While looking at CO2 pneumoperitoneum to be the cause of increased dissemination of tumor cells within peritoneum, the available evidence suggests no increase in risk (Jingli C, 2006; Barbulescu M, 2012), [31, 32], but animal models have shown increased dissemination following laparoscopic procedures. In our study, very few patients underwent upfront surgery (usually with low volume, early-stage disease) and most cases received neoadjuvant therapy, both factors that could reduce chances of dissemination. Further research would be needed to get better answers in this direction.
There is a significantly higher incidence of signet ring cell rectal cancer in the Indian subcontinent despite being a relatively low prevalence in the region. However, due to high population, these numbers are still significantly higher. These patients are younger and less likely to be screen-detected in an early stage, contributing to poorer survival. On comparison between the MIS and open arms, there was no significant difference with respect to survival, with a non-significant trend of better results in the MIS arm, which could more likely be due to these patients having less bulky and less extensive disease. Our results show that even after neoadjuvant chemoradiation, extended resection may be required. However, no difference in recurrence patterns was seen between the open arm and MIS. So, although efforts to improve outcomes in signet rectal cancers are required, MIS is not a contraindication for such cases.
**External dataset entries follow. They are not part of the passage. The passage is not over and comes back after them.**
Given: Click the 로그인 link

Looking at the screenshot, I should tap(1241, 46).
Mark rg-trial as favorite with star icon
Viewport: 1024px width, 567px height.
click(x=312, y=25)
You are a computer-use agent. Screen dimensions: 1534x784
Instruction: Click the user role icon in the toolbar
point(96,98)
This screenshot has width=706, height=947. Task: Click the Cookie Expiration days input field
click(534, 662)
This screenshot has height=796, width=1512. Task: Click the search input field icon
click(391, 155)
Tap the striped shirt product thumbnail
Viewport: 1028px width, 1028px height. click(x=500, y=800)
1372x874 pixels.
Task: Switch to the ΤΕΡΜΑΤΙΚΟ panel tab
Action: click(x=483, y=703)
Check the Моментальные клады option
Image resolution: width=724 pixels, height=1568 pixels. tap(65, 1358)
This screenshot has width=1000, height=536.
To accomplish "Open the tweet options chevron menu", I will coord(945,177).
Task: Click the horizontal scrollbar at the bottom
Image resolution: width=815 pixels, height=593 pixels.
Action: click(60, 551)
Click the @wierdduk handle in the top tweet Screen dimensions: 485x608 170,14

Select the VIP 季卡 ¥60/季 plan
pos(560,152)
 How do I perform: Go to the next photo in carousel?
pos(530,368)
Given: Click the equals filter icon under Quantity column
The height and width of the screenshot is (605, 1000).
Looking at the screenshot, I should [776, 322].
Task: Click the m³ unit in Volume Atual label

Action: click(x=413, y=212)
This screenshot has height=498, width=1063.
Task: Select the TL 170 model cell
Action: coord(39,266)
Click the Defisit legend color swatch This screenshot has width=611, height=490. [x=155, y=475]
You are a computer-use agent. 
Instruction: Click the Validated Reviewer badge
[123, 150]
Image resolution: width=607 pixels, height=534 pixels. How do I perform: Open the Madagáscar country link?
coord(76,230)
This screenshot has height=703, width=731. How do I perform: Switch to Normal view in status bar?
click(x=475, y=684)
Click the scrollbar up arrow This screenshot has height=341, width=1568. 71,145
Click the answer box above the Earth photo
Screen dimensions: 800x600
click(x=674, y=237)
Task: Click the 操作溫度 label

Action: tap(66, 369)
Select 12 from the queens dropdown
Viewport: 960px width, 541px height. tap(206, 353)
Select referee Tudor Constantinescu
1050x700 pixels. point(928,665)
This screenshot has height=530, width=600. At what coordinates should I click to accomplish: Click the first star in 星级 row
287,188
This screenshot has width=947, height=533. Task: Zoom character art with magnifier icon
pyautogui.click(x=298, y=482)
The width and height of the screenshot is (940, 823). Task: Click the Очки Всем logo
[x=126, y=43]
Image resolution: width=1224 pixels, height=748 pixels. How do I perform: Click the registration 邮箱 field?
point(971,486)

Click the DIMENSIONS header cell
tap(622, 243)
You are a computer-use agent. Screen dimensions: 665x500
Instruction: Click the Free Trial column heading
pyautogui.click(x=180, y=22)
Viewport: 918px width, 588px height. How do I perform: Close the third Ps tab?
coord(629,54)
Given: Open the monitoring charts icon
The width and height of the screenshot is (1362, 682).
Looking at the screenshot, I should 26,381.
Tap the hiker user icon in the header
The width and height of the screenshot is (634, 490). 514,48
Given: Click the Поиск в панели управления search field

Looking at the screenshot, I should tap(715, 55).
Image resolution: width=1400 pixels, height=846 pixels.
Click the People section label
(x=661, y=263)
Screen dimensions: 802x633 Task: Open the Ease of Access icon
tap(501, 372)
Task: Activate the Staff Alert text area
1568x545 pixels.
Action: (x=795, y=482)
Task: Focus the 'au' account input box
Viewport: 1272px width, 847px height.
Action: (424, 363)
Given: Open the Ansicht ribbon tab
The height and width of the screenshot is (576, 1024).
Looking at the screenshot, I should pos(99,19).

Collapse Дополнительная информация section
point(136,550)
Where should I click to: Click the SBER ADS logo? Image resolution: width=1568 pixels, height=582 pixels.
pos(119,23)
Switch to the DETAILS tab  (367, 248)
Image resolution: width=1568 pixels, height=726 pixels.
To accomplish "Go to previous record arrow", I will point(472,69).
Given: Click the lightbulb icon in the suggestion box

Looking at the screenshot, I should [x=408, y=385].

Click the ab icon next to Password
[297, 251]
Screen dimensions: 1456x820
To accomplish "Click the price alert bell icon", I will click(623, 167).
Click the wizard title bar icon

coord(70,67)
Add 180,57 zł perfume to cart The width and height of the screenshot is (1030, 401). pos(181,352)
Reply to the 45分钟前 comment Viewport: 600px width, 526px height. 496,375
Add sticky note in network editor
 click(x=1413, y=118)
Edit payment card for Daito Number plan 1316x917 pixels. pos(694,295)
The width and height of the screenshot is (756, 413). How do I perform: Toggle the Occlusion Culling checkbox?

With surgeons now pushing boundaries of MIS, it may be time to compare both these arms in an RCT to get a clearer answer. Other directions in which research on treatment of signet ring cell adenocarcinoma of rectum can be considered include use of prophylactic hyperthermic intraperitoneal chemotherapy procedure in view of poor survival and likelihood of peritoneal recurrences and of early postoperative intraperitoneal chemotherapy.
Conclusion
In a country with high incidence of signet ring cancer, minimal access surgery appears to be safe and equivalent to open approach in terms of outcomes for signet ring cell adenocarcinoma of the rectum.